Our marriage has grown deeper intimately and we are closer and happier than we ever were before. We are happier today without all the luxuries that we once had, and that is because Jesus has filled that place in our hearts with His undying love for us.
After completing staff training, we were once again at the foot of the cross asking God "What next?" He closed a few doors for us that we were looking into. His plans were certainly NOT ours ! We were sure that we would just stay at Dunklin and I would be hired on as a staff member. After all , they invested over 3 years into our lives. But God had bigger plans ! We were called to start this ministry here in Bonifay, Fl. called The F.A.R.M. We are blessed and honored for such an important calling on our lives and are excited to be hand picked by God to help perform His miracles !!
We moved here June 23rd, 2014 to start getting the ministry ready for men.

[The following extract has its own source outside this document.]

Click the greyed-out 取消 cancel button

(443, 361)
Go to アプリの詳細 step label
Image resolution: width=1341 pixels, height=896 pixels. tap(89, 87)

God moved so quickly once we got here , it was incredible. The support from the community, church body & many other businesses and organizations has been mind blowing. By October 13th, 2014 we were able to open the doors and take in our first man. Things have really taken off since then. When your life is surrendered to His will , He can do amazing things for you !
We are SO excited for this future He has placed before us. We look forward to making memories with our children, being part of this church family and the community, building new relationships and making new friends, watching God restore families and change the hearts of men. God has confirmed to us that we are in His will and we know that He will supply us with the things we need for this ministry to thrive.
And I bet you are wondering why I haven't said anything about our daughter, Stella ?? That is because she is our newest blessing from God ! She was Born November 13th, 2015 ! We thank the Lord for this gift & are thankful that we get to raise her here. Thank you for your prayers and support ! We love each one of you and may God Bless You !!!!!